A short respiratory cycle (short, rapid breaths), decreased carbon dioxide elimination leading to a high concentration of dead air (air contained in the airway spaces) and an increase in carbon dioxide production can create a situation where that carbon dioxide production is higher than your respiratory system can eliminate.


Your respiratory reflex center in turn encourages you to breathe faster to try to eliminate this excess carbon dioxide. Because air is denser at depth, your diaphragm and other breathing muscles have to work harder, which further increases carbon dioxide production.


This vicious circle will only be broken if you stop and calm down, to give your respiratory system a chance to perform gas exchange properly. Which means returning to a slow, deep breathing pattern.

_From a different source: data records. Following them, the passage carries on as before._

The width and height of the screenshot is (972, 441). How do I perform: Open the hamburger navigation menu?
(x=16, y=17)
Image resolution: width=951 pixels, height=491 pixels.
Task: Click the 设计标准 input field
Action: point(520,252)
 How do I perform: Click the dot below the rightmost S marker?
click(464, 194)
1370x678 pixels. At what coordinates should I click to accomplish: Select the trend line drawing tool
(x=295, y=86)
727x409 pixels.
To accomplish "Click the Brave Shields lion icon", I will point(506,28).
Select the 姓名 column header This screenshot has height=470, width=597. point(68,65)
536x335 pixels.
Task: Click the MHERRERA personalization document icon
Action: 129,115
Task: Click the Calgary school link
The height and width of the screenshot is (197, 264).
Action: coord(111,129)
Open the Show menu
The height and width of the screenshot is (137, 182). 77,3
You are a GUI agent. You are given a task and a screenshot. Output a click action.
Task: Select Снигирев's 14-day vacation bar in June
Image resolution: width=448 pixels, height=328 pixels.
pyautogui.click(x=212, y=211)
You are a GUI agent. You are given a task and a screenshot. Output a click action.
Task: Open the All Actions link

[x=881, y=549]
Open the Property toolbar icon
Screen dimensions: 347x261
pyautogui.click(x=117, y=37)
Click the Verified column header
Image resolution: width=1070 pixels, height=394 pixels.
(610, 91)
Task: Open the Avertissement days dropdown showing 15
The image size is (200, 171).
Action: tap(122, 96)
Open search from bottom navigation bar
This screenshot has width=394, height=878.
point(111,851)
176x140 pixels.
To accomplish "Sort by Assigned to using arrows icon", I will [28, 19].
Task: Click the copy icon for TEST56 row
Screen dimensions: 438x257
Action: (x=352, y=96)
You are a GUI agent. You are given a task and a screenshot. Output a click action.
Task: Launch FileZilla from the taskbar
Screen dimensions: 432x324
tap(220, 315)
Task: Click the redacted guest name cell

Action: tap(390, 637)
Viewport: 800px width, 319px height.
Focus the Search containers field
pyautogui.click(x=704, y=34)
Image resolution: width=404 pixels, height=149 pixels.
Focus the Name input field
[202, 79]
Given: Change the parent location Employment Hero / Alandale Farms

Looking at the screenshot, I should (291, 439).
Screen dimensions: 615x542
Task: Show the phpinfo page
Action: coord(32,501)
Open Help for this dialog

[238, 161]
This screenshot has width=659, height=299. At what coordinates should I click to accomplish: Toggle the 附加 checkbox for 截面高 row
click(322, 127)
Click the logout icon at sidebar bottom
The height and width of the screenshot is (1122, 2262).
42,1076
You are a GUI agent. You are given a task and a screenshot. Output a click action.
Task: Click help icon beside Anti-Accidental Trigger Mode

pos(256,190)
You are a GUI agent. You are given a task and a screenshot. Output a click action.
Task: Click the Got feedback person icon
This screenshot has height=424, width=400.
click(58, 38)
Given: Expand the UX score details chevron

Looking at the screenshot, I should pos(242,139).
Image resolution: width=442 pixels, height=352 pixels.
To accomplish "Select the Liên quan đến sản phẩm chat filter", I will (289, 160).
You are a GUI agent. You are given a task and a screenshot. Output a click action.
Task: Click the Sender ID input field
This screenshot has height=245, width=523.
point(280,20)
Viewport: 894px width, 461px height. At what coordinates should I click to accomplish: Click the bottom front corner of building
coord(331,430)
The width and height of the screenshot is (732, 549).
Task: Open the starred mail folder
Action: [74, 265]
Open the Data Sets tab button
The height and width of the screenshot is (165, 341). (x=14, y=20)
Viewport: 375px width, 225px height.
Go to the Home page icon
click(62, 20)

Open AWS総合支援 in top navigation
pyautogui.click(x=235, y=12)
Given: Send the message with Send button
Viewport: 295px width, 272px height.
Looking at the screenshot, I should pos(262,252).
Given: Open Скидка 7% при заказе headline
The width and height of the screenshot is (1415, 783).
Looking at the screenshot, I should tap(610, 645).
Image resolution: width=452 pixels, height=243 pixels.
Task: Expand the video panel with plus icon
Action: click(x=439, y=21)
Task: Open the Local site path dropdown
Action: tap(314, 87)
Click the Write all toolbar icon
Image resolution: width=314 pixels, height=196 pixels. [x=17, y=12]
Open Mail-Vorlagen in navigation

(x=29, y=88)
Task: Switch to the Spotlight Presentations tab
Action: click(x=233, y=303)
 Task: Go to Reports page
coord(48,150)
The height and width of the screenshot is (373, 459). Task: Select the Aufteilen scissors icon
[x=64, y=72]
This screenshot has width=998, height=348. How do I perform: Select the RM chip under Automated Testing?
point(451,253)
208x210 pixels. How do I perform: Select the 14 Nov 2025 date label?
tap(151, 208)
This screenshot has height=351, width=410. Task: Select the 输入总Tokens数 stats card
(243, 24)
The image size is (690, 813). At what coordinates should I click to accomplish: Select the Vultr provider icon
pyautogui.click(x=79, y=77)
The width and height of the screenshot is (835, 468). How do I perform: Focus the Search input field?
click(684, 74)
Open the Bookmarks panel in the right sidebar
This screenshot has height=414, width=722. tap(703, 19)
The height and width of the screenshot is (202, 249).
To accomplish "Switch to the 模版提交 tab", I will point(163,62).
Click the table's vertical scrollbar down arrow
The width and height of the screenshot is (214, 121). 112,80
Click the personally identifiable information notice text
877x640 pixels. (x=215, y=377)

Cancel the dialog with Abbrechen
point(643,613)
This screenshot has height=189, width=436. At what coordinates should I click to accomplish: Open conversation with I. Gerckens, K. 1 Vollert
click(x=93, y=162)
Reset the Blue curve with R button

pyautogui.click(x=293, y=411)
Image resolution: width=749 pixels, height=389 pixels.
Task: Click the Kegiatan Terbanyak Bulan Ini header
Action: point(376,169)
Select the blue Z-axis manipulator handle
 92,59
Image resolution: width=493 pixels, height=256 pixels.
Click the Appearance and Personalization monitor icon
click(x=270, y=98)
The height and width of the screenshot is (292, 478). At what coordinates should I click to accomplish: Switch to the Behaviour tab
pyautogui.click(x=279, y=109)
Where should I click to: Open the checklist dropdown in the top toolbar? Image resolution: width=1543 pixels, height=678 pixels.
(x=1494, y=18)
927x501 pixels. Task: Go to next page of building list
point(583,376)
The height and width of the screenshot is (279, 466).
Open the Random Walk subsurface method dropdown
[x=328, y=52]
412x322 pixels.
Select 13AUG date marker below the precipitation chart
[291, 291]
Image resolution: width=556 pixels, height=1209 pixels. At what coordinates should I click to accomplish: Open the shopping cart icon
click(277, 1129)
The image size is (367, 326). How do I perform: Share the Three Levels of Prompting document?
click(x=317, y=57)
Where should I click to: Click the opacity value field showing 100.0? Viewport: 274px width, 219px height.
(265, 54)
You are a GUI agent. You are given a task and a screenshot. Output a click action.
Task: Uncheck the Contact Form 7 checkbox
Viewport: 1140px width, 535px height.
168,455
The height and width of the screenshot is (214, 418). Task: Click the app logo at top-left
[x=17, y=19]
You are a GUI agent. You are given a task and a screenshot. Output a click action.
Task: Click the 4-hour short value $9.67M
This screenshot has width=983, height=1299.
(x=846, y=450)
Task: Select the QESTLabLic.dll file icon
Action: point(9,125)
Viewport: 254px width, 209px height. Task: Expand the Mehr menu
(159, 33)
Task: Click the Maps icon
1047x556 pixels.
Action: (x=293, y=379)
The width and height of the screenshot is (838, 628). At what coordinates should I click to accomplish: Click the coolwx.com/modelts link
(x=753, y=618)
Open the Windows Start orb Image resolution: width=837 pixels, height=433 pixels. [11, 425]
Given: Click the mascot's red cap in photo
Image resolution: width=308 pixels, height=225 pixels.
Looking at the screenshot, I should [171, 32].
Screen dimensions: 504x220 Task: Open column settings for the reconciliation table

As carbon dioxide levels increase in the lung alveoli and circulation you may experience headaches, confusion, rapid breathing and even shortness of breath and these are  symptoms that could bring attention to this situation.


The deeper you dive, the denser the gas you breathe. The deeper the greater the pressure, therefore the smaller the volume and the denser the air you breathe. The more easily you can get overtired and the longer it takes you to recover.


If the high level of carbon dioxide is not controlled, this can eventually cause you to lose consciousness, which of course can lead a diver to lose the mouthpiece of his regulator and even drown.